■ WHAT IS EXPECTED ■
Write out all of the records, keeping each one exactly as written.
--- START ---
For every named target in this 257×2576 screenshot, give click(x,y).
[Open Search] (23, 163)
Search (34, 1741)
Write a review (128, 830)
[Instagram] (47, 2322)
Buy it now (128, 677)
--- END ---
■ EXERCISE RESULT ■
For every named target in this 257×2576 screenshot, give click(x,y).
[Open Search] (23, 163)
Search (34, 1741)
Write a review (128, 830)
[Instagram] (47, 2322)
Buy it now (128, 677)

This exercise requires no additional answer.